SUPPLIED RECORDS:

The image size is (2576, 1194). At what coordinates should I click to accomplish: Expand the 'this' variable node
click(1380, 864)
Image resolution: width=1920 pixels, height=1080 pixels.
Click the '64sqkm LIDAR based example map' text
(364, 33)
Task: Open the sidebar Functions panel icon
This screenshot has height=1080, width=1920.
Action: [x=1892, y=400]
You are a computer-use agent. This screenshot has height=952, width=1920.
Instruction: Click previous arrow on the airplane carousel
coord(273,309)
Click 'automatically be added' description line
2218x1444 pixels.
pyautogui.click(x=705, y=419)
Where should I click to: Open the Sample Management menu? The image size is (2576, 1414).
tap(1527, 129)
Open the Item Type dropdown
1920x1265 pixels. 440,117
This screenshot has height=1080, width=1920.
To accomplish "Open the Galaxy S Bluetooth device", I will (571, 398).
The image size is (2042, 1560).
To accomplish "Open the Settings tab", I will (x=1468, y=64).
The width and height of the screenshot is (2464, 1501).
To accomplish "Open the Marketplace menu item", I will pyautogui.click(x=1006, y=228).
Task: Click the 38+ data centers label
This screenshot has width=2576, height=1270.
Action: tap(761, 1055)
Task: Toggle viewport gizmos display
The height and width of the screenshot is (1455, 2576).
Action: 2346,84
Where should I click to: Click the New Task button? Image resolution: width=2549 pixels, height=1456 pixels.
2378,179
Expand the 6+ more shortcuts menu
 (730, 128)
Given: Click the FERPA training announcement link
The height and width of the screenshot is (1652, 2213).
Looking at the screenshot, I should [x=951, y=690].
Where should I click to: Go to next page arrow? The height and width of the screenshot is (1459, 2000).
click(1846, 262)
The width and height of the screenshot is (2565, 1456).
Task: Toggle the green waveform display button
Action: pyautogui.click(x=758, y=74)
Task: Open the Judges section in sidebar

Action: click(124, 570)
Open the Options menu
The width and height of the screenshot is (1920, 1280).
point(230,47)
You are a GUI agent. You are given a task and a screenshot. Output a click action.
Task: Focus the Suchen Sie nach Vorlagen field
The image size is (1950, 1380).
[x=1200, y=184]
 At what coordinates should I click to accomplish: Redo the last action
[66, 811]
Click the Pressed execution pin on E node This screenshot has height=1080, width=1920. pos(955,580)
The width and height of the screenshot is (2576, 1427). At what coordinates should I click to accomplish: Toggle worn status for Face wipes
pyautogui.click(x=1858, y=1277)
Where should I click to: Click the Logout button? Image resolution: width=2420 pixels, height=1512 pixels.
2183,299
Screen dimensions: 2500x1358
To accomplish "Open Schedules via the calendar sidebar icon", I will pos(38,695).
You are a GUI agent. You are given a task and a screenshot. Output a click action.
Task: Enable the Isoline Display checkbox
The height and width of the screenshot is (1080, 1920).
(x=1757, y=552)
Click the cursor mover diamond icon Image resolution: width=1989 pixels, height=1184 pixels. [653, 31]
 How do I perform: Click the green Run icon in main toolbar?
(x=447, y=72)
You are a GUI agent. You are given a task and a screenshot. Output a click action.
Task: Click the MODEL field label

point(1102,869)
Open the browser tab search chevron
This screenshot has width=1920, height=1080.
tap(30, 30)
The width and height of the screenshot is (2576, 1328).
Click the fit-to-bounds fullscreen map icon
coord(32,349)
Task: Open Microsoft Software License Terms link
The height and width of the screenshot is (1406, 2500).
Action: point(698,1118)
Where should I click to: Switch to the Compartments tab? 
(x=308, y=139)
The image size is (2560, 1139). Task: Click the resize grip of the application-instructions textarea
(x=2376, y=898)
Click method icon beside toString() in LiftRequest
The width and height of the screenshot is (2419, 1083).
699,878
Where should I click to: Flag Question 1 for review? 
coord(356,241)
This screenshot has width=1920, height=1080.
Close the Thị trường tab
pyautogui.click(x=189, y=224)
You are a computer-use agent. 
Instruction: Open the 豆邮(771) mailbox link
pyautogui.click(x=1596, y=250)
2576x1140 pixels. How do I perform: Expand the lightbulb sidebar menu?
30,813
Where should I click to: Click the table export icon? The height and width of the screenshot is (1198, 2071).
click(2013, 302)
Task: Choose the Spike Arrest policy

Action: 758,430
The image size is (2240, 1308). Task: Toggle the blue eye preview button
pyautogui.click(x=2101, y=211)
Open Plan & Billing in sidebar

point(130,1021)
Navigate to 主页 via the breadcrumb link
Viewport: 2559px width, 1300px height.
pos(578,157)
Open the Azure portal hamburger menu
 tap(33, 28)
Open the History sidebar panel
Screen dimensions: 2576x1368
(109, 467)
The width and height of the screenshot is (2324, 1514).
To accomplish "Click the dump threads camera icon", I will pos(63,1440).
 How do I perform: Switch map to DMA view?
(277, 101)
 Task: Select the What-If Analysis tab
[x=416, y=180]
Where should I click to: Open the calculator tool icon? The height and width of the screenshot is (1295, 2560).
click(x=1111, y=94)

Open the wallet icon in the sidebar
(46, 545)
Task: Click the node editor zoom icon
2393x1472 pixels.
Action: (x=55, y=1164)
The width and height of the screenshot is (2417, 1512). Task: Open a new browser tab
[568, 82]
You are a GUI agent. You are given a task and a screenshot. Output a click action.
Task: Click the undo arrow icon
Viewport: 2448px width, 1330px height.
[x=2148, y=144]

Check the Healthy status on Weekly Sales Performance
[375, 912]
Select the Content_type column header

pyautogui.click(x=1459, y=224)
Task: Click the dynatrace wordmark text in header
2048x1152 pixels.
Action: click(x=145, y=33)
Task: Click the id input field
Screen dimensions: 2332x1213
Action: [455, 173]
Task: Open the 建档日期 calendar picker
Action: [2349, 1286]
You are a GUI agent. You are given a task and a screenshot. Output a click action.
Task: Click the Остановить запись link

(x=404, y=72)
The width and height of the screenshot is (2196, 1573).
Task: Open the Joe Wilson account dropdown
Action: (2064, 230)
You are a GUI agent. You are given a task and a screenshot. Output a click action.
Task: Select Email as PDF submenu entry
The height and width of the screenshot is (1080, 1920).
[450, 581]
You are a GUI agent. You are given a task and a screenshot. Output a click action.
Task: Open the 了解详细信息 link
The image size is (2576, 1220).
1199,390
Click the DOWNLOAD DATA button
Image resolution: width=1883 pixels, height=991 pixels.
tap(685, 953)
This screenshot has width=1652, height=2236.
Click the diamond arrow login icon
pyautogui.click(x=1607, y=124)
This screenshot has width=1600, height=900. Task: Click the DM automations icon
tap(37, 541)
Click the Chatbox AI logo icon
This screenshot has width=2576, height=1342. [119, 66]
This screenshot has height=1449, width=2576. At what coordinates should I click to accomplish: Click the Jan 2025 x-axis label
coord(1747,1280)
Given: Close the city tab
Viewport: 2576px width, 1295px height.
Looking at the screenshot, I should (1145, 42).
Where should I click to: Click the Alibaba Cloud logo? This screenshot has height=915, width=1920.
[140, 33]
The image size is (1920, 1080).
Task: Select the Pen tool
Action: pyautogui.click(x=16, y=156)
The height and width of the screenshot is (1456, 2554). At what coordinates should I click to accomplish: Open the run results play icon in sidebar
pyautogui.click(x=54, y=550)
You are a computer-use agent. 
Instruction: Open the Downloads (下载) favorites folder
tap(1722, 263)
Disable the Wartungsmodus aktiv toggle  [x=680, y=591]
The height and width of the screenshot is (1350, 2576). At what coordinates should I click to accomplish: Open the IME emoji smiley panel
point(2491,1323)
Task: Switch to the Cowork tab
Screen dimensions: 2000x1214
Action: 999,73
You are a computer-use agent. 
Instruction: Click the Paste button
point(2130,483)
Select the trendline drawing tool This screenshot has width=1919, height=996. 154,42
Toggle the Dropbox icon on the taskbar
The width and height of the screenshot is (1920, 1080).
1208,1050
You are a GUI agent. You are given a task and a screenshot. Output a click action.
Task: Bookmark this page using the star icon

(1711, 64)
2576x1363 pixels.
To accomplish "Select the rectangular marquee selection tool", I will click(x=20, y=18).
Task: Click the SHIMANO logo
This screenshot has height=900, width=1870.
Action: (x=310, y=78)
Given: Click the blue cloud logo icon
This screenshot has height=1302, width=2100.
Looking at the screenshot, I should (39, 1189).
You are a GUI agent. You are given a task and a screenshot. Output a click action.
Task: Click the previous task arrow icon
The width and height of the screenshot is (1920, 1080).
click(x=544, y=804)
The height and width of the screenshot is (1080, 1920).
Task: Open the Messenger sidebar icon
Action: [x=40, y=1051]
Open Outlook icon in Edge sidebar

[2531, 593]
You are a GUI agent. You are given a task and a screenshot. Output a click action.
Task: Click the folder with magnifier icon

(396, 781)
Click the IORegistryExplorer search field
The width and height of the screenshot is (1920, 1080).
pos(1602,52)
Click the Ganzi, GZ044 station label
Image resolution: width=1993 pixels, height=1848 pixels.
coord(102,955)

TASK DESCRIPTION: Report back each line of the entries that holds the string "will".

OUTPUT FOR THIS EXERCISE:
To accomplish "Open the Galaxy S Bluetooth device", I will (571, 398).
To accomplish "Open the Settings tab", I will (x=1468, y=64).
To accomplish "Open the Marketplace menu item", I will pyautogui.click(x=1006, y=228).
To accomplish "Open Schedules via the calendar sidebar icon", I will pos(38,695).
To accomplish "Click the dump threads camera icon", I will pos(63,1440).
To accomplish "Select the rectangular marquee selection tool", I will click(x=20, y=18).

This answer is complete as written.